PROBLEM STATEMENT: Return the portion of the Javakheti Plateau article below starting with "The mound at" and going on through "and building again.", copied word for word.

-- START OF SOURCE PASSAGE --

Anthropology.net
Evolutionary Insights by Anthropology.net
The Hill of Ashes
0:00
-22:27

The Hill of Ashes

The Samtskhe-Javakheti Project has spent eight years surveying a long-overlooked highland plateau in southern Georgia, and what they are finding reframes the South Caucasus as a landscape of movement,

The mound at Baraleti sits near the center of the Javakheti Plateau, and its name tells you something right away. Natsargora means “hill of ashes.” Not a metaphor. When excavations began in 2023, researchers from the Samtskhe-Javakheti Project found out why: layer after layer of burning events, each folded into the next across roughly three thousand years of occupation. People kept coming back to this place, and they kept burning things down, or finding it burned, and building again.

Aerial view of Baraleti with excavation areas (Samtskhe-Javakheti Project). Credit: Antiquity (2026). DOI: 10.15184/aqy.2026.10331

That kind of stratigraphy does not happen by accident. It takes a place that matters.

The Javakheti Plateau is a high-altitude grassland tucked into the southern Georgian highlands, between the Greater Caucasus range and the borders of Turkey and Armenia. It sits at elevations that make sustained agriculture difficult. It has been largely off the radar of systematic archaeological survey. Since 2017, a joint Georgian-Italian initiative called the Samtskhe-Javakheti Project has been changing that. Eight years of fieldwork, combining remote sensing, GPS mapping, and GIS-based analysis with targeted excavations, have produced1 a picture of the plateau as something quite different from the empty frontier it has usually been treated as. The team has documented more than 168 archaeological sites ranging from Bronze Age settlements to medieval monasteries.

Bronze solar disk from Baraleti Natsargora (SJP025) (Drawing by F. Laurita Samtskhe-Javakheti Project). Credit: Antiquity (2026). DOI: 10.15184/aqy.2026.10331

The sheer number is striking. The more interesting question is what kind of occupation these sites actually represent.

-- END OF SOURCE PASSAGE --
-- START OF SOURCE EXCERPT --

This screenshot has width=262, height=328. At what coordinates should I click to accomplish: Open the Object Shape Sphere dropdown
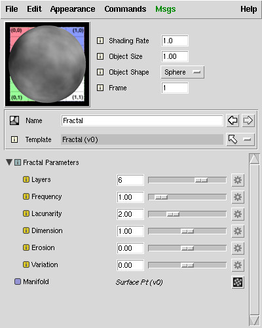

-- END OF SOURCE EXCERPT --

EXPECTED ANSWER:
The mound at Baraleti sits near the center of the Javakheti Plateau, and its name tells you something right away. Natsargora means “hill of ashes.” Not a metaphor. When excavations began in 2023, researchers from the Samtskhe-Javakheti Project found out why: layer after layer of burning events, each folded into the next across roughly three thousand years of occupation. People kept coming back to this place, and they kept burning things down, or finding it burned, and building again.